The neuropathological hallmark of Parkinsońs disease, multiple system atrophy and dementia with Lewy bodies is the accumulation of α-synuclein. The development of an imaging biomarker for α-synuclein is an unmet need. To date, no selective α-synuclein imaging agent has been identified, though initial studies suggest that the tau tracer [¹¹C]PBB3 displays some degree of binding to α-synuclein. In this study, a series of compounds derived from the PBB3 scaffold were examined using fluorescence imaging and tissue microarrays (TMAs) derived from brain samples with different proteinopathies. One compound, C05-01, was selected based on its higher fluorescence signal associated with Lewy body aggregates compared with other PBB3 analogues. In vitro binding assays using human brain homogenates and recombinant fibrils indicated that C05-01 had higher affinity for α-synuclein (KD/Ki 25 nM for fibrils, Ki 3.5 nM for brain homogenates) as compared with PBB3 (KD 58 nM). In autoradiography (ARG) studies using fresh frozen human tissue and TMAs, [³H]C05-01 displayed specific binding in cases with α-synuclein pathology.

C05-01 is the first PBB3 analogue developed as a potential compound targeting α-synuclein. Despite improved affinity for α-synuclein, C05-01 showed specific binding in AD tissue with Amyloid β and tau pathology, as well as relatively high non-specific and off-target binding. Additional efforts are needed to optimize the pharmacological and physicochemical properties of this series of compounds as ligands for α-synuclein. This study also showed that the construction of TMAs from different proteinopathies provides a tool for evaluation of fluorescent or radiolabelled compounds binding to misfolded proteins.

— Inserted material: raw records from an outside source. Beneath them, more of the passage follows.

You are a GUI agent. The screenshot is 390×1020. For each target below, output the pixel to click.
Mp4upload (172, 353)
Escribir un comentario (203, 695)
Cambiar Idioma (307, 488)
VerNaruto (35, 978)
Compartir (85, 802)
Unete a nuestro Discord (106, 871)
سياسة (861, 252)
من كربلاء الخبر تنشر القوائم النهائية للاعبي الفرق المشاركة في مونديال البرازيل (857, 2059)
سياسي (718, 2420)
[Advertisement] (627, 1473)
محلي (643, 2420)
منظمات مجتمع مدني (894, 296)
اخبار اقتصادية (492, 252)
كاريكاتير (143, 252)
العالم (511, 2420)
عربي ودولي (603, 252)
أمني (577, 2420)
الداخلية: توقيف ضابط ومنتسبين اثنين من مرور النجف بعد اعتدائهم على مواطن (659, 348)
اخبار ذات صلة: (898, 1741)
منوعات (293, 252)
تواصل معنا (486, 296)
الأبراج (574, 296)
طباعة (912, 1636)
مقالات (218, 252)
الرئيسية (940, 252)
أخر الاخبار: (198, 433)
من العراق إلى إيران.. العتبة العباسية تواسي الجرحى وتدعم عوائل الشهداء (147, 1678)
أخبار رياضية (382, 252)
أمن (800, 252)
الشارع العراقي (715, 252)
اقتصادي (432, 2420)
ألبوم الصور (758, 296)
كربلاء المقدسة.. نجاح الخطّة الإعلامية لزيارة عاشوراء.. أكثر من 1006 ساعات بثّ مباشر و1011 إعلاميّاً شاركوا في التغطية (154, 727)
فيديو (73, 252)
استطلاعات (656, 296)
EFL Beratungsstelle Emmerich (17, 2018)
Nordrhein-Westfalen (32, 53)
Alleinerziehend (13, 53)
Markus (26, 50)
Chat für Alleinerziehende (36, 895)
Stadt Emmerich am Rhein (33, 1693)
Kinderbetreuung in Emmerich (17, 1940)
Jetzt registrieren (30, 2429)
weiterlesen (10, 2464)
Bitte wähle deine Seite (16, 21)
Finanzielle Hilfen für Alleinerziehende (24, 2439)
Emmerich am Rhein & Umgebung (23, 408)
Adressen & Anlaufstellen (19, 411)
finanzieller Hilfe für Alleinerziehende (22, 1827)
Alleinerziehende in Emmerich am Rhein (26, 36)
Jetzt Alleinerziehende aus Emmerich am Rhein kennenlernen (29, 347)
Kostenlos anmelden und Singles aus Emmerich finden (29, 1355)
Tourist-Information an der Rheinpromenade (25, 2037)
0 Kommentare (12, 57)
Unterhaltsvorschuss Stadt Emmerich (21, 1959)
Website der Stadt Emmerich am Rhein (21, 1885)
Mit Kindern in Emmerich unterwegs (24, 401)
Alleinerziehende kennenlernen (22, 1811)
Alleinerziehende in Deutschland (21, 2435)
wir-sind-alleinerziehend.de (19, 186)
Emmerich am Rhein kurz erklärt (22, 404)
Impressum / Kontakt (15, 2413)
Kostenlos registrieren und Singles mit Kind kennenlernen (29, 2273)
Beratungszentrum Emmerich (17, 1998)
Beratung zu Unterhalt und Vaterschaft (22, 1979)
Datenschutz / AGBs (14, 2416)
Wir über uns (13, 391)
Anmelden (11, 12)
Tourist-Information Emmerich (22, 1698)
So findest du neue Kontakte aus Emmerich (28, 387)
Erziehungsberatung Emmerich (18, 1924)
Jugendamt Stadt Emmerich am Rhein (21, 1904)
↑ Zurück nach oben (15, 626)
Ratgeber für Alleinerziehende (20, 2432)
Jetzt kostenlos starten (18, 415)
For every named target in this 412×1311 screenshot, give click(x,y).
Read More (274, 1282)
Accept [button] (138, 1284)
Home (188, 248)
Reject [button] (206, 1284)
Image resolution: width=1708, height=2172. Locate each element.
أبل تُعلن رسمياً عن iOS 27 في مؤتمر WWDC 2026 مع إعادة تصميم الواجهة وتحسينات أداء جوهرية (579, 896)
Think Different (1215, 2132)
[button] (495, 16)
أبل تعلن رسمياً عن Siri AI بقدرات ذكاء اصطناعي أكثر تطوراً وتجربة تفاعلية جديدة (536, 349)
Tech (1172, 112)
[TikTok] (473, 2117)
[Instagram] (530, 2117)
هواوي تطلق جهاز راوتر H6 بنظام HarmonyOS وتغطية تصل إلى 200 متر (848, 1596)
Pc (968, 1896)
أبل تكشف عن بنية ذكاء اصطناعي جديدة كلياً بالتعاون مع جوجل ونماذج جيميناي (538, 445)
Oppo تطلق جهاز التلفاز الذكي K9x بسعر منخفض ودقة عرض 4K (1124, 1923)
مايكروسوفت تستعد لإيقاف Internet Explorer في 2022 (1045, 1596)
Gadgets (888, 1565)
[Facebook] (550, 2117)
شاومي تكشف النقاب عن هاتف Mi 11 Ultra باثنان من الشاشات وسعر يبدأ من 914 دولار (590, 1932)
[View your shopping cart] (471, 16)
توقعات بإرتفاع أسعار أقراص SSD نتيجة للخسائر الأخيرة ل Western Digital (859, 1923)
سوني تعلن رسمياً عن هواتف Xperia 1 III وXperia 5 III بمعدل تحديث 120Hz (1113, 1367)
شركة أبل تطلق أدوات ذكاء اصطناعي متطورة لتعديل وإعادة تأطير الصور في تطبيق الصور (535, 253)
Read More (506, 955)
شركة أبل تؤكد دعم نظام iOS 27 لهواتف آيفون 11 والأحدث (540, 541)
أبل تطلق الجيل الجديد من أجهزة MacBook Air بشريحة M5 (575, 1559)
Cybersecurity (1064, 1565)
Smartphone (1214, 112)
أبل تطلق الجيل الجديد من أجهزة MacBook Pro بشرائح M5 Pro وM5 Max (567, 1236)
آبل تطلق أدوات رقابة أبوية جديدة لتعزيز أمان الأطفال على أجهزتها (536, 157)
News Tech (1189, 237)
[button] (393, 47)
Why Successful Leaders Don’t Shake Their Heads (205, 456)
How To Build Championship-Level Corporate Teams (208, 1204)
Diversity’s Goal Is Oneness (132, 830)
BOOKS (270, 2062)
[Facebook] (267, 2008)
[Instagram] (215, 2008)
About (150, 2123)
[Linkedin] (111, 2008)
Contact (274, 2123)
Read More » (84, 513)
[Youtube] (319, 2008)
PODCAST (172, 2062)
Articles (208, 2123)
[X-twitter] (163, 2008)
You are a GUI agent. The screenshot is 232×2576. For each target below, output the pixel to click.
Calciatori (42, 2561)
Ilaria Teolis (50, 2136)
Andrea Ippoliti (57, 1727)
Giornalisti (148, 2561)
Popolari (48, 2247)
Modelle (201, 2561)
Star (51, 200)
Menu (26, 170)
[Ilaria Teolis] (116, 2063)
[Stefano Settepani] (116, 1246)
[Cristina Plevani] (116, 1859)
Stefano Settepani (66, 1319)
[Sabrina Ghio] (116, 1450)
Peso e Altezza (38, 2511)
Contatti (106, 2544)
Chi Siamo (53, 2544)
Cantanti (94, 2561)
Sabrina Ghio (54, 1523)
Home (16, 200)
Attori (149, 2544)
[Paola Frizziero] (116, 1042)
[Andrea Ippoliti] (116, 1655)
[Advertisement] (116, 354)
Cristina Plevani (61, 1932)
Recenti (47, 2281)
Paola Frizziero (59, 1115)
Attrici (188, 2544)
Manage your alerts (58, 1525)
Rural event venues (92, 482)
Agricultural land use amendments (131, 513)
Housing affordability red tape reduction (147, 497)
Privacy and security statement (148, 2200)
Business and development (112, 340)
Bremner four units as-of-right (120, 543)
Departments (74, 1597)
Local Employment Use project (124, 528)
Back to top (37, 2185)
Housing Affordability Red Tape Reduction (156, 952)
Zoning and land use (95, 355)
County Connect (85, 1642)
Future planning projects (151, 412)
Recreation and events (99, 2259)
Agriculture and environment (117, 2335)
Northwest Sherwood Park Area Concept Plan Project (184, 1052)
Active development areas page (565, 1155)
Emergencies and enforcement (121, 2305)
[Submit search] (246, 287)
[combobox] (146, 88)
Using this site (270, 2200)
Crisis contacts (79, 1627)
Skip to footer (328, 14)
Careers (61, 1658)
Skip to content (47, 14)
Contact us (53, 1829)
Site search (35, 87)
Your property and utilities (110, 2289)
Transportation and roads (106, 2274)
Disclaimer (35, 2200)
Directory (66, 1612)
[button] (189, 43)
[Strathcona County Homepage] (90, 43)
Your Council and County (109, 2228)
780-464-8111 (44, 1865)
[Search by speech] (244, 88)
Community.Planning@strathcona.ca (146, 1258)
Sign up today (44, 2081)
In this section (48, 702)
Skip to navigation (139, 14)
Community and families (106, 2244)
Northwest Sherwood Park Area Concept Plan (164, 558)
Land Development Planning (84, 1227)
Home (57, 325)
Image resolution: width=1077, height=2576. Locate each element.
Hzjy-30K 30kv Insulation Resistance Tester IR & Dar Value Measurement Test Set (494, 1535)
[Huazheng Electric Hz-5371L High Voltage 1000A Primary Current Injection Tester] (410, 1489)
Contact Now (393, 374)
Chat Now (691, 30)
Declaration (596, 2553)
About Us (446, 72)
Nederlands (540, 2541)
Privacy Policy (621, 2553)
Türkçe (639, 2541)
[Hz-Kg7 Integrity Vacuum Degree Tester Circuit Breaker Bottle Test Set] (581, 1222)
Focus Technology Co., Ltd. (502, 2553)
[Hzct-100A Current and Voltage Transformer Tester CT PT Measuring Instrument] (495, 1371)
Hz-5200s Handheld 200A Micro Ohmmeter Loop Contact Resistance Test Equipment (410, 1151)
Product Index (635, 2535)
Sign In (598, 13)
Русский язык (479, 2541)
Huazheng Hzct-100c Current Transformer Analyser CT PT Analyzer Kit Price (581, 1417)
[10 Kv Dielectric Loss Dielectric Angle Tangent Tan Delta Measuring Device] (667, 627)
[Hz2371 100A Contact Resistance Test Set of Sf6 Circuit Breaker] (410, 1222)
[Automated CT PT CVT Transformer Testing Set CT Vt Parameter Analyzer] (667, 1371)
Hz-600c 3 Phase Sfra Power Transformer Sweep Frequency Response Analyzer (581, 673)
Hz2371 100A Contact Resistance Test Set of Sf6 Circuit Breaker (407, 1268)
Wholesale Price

帕金森病、多系统萎缩和路易体痴呆的神经病理学标志是 α-突触核蛋白的积累。α-突触核蛋白成像生物标志物的开发是一个未满足的需求。迄今为止，尚未鉴定出选择性 α-突触核蛋白显像剂，尽管初步研究表明 tau 示踪剂 [ ¹¹ C] PBB3 显示出与 α-突触核蛋白一定程度的结合。在这项研究中，使用荧光成像和组织微阵列 (TMA) 检测了一系列来自 PBB3 支架的化合物，这些化合物来自具有不同蛋白质病的大脑样本。选择一种化合物 C05-01 是因为与其他 PBB3 类似物相比，它与路易体聚集体相关的荧光信号更高。体外使用人脑匀浆和重组原纤维的结合测定表明，与 PBB3 (KD 58 nM) 相比，C05-01 对 α-突触核蛋白具有更高的亲和力（原纤维的 KD/Ki 25 nM，脑匀浆的 Ki 3.5 nM）。在使用新鲜冷冻人体组织和 TMA 的放射自显影 (ARG) 研究中，[ ³ H]C05-01 在 α-突触核蛋白病理情况下显示出特异性结合。

C05-01 是第一个开发作为靶向 α-突触核蛋白的潜在化合物的 PBB3 类似物。尽管对 α-突触核蛋白的亲和力有所提高，但 C05-01 在 AD 组织中表现出与淀粉样蛋白 β 和 tau 病理的特异性结合，以及相对较高的非特异性和脱靶结合。需要额外的努力来优化这一系列化合物作为 α-突触核蛋白的配体的药理和理化性质。该研究还表明，构建来自不同蛋白质病的 TMA 为评估与错误折叠蛋白质结合的荧光或放射性标记化合物提供了一种工具。